Suara pria itu tiba-tiba berhenti. Dia berteriak kaget, "Kamu?"

Aku sedang memikirkan anakku. Aku sama sekali tidak punya waktu untuk memedulikan orang ini. Aku tidak peduli dengan kondisiku sekarang. Aku hanya ingin bangun dan menggendong anakku.

Aku berjuang untuk berdiri, "Anakku, anakku ...."

Namun, di depan mataku sudah tidak ada sosok anakku lagi. Di hadapanku orang-orang berlalu lalang dan lintas yang padat, anak itu sudah tidak ada di sana lagi.

"Anak apa? Kamu terluka, aku akan membawamu ke rumah sakit!"
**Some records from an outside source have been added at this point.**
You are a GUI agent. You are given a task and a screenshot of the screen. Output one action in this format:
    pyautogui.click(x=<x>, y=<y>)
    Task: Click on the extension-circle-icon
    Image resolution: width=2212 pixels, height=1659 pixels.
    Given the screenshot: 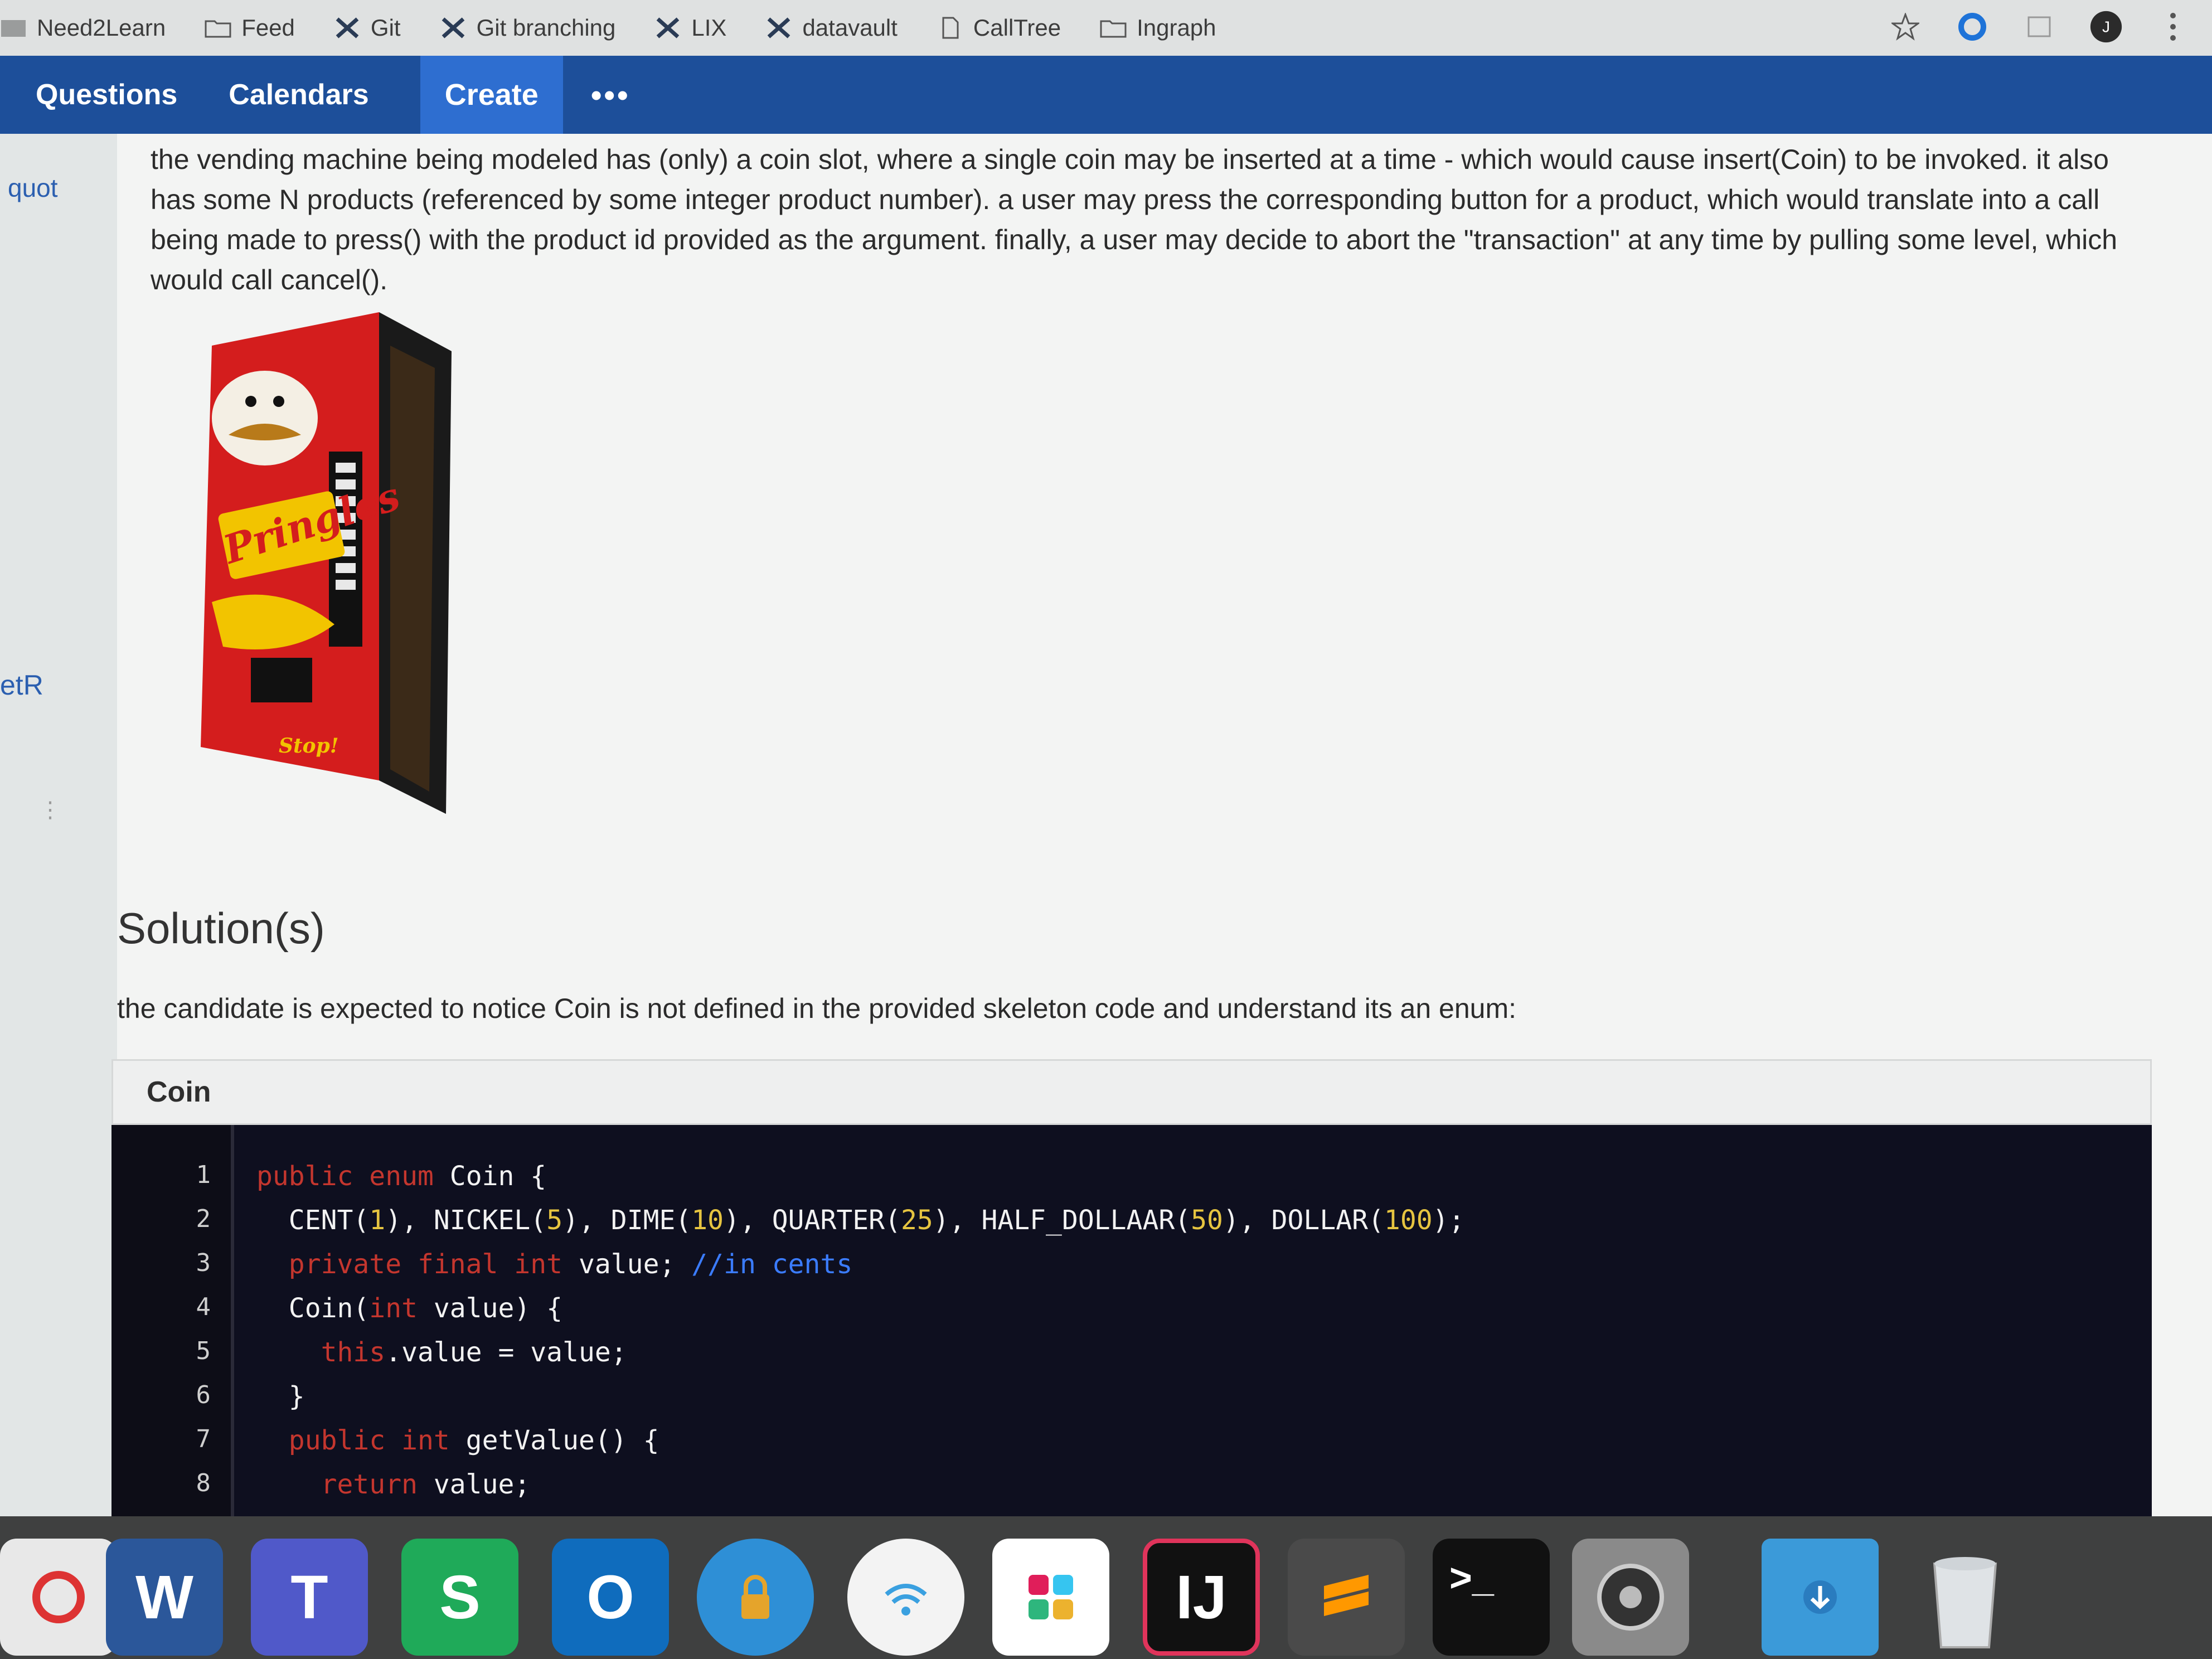 What is the action you would take?
    pyautogui.click(x=1972, y=26)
Gabriel melangkah maju dengan mendominasi. Dia menggunakan lengannya untuk merangkul bahuku dan membantuku masuk ke mobilnya. Saat aku masuk ke mobil, aku menyadari bahwa pria ini adalah teman baik Candra, Gabriel.

"Aku mau turun mobil, lepaskan!"

Aku meronta dengan kuat.

Gabriel tidak tahu apa yang ingin aku lakukan, dia terlihat sangat kesal, "Kamu terluka, kamu harus pergi ke rumah sakit sekarang!"

"Tidak, aku mau mencari anakku!"

Sekujur tubuhku terasa sakit. Sikuku yang terluka di rumah sakit sekarang kembali cedera dengan darah yang terus mengalir keluar. Telapak tanganku seakan terbakar, lututku juga terluka parah dan daguku terasa sangat perih, daguku juga terluka.

"Anak apa? Kamu tidak punya anak!" Gabriel sedikit marah. Dia mungkin tidak tahu bahwa aku telah melahirkan seorang putra untuk Candra di penjara.

Candra sama sekali tidak menginginkan anak itu, jadi dia tidak memberi tahu siapa pun!

"Jangan membuat masalah, aku akan membawamu ke rumah sakit!"

Gabriel membanting pintu hingga tertutup, lalu dengan cepat melangkah ke kursi pengemudi. Dia menyalakan mobil dan mengendarai mobil dengan cepat ke rumah sakit.

Ketika aku sampai di rumah sakit, Gabriel memapahku keluar dari mobil dan membawaku ke ruang gawat darurat. Aku duduk di kursi di ruang gawat darurat. Cahaya terang membuat Gabriel melihat lukaku dengan jelas. Dia tersentak kaget, "Lukamu sangat parah."